▶ **WORK ITEM**:
Once the line containing "is (620, 448)." is found in the entries below, reproduce it and every line after it, stopping at and including the line containing "Given: Click the green plus add record icon"; reproduce nothing else, and keep each line exact.

▶ **AVAILABLE DATA**:
Start of Block
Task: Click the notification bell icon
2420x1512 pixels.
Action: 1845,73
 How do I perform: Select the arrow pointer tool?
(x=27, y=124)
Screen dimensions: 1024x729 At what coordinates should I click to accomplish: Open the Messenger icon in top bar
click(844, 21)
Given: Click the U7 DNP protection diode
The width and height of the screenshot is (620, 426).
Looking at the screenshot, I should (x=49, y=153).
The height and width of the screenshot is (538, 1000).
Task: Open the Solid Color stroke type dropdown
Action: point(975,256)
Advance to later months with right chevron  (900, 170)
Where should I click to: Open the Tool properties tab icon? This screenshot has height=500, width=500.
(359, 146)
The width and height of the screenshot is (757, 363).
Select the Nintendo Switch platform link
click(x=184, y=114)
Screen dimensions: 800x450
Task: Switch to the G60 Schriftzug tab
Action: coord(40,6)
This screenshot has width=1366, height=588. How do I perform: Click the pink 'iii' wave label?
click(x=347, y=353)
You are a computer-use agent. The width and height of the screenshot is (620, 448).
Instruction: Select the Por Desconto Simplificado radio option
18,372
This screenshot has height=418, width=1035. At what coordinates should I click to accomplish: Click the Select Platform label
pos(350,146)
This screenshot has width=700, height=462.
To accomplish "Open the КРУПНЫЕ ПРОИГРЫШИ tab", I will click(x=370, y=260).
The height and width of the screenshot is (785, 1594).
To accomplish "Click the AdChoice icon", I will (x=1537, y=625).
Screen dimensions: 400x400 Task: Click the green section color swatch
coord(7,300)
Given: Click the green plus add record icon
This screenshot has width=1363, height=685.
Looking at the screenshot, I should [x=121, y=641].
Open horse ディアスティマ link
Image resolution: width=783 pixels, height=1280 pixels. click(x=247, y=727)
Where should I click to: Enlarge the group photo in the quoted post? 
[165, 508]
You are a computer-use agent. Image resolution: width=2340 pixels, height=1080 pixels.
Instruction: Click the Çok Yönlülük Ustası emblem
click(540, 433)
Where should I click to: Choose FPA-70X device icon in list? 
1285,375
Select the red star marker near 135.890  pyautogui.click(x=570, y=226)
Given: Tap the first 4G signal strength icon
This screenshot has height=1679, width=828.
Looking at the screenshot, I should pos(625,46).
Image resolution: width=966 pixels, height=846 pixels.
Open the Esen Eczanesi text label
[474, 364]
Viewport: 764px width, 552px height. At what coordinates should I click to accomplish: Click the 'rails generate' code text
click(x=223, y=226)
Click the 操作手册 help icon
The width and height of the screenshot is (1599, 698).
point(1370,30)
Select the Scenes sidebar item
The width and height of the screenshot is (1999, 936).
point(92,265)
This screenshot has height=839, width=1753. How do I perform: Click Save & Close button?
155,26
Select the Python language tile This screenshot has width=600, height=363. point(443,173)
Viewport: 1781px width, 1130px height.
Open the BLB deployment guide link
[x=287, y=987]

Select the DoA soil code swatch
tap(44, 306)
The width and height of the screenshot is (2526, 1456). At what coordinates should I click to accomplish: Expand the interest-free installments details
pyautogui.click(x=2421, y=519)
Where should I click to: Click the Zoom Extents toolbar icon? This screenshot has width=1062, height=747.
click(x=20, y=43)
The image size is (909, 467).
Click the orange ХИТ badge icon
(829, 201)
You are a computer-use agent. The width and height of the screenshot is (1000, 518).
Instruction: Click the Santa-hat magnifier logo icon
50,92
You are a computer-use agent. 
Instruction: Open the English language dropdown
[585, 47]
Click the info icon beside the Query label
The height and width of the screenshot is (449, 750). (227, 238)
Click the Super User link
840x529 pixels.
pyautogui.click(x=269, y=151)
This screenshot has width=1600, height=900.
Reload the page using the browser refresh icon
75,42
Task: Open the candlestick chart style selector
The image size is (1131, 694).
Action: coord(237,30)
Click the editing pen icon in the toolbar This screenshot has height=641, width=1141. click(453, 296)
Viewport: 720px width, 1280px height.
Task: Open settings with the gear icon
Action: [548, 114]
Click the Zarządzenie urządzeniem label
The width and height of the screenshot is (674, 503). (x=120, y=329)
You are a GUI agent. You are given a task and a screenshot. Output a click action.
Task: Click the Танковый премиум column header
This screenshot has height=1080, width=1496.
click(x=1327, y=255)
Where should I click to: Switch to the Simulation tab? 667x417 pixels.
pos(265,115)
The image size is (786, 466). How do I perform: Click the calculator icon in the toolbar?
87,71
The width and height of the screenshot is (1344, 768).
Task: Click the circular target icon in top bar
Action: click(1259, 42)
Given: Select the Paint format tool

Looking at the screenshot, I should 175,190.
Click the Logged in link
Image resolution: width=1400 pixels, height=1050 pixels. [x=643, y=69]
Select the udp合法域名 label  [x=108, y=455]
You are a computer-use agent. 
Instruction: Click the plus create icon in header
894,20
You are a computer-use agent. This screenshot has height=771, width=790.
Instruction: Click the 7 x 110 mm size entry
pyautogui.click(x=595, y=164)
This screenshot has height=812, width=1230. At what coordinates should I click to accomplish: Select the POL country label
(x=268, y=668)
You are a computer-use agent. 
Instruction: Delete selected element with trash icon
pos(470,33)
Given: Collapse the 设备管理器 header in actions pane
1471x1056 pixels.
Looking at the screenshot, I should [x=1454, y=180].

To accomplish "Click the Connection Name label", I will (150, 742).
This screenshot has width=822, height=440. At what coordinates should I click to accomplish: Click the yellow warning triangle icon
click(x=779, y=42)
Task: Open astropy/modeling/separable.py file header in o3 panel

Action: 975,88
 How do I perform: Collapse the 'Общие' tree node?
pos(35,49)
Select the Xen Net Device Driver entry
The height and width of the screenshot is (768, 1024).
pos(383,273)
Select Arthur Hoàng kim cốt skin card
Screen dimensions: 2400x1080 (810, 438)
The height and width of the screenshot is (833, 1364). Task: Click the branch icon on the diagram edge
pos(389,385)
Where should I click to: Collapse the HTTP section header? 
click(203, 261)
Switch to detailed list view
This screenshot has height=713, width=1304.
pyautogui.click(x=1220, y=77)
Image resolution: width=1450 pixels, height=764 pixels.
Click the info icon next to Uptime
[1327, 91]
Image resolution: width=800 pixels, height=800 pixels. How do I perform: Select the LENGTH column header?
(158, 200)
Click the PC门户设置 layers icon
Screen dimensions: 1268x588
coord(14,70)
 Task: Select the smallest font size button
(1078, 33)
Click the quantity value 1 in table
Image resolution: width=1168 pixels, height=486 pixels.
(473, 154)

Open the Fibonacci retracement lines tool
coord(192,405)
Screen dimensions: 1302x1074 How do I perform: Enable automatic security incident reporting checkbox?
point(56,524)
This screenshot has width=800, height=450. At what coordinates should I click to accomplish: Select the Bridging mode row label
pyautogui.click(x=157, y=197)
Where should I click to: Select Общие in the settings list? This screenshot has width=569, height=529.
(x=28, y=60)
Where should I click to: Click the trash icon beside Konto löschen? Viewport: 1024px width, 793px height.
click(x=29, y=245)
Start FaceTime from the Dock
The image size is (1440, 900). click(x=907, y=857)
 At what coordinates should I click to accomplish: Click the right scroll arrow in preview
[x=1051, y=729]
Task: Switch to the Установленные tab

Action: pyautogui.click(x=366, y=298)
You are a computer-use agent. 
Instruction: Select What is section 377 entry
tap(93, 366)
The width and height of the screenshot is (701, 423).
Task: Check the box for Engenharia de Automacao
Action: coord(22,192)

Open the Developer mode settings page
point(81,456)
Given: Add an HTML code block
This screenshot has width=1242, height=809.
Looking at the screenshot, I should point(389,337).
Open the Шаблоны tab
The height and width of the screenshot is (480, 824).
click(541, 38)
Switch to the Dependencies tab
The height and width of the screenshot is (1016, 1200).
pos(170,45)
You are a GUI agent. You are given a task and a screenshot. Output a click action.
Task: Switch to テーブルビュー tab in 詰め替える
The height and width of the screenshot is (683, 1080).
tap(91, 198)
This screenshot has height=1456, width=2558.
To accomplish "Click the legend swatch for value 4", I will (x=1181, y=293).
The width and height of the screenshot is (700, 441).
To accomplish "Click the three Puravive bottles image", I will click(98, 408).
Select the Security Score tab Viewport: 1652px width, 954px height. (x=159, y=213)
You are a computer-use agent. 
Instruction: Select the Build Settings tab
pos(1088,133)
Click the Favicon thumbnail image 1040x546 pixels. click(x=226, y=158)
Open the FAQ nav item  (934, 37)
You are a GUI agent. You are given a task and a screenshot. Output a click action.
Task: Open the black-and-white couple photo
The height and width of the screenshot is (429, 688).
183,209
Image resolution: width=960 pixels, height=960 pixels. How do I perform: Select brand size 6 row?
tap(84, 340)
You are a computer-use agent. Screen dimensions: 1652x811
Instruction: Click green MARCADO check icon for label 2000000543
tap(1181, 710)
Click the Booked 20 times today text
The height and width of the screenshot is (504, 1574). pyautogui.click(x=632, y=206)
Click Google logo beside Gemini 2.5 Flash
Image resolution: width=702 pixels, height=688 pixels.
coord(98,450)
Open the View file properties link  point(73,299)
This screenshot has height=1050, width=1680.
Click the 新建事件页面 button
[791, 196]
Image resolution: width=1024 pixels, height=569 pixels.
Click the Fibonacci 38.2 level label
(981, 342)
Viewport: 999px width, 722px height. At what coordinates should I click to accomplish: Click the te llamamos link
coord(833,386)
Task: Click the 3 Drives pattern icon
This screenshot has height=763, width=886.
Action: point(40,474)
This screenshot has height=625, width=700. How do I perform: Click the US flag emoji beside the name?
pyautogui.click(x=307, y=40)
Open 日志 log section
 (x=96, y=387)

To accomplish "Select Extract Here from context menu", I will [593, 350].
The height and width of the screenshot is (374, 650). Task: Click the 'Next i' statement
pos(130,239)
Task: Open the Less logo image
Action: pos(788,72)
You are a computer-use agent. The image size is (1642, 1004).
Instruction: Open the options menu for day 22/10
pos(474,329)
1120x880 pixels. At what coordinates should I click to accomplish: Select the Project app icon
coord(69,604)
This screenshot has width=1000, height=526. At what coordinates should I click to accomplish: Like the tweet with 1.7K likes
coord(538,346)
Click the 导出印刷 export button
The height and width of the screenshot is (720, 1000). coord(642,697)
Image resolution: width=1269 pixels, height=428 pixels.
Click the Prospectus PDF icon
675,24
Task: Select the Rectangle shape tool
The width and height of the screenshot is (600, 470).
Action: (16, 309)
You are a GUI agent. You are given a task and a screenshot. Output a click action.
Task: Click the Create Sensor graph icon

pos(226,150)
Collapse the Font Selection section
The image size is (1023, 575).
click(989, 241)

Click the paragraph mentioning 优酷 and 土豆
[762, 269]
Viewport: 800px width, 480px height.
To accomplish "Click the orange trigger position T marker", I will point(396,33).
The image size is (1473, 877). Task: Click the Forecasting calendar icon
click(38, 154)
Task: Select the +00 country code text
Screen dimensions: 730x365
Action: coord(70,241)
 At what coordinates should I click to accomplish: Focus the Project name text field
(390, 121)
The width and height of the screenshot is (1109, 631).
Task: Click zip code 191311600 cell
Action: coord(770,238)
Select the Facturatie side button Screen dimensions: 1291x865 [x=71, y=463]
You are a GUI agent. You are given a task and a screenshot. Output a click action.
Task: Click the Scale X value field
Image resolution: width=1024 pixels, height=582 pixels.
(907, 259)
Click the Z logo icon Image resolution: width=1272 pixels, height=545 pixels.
End of Block
▶ **SOLUTION FOR THIS TASK**:
You are a computer-use agent. The width and height of the screenshot is (620, 448).
Instruction: Select the Por Desconto Simplificado radio option
18,372
This screenshot has height=418, width=1035. At what coordinates should I click to accomplish: Click the Select Platform label
pos(350,146)
This screenshot has width=700, height=462.
To accomplish "Open the КРУПНЫЕ ПРОИГРЫШИ tab", I will click(x=370, y=260).
The height and width of the screenshot is (785, 1594).
To accomplish "Click the AdChoice icon", I will (x=1537, y=625).
Screen dimensions: 400x400 Task: Click the green section color swatch
coord(7,300)
Given: Click the green plus add record icon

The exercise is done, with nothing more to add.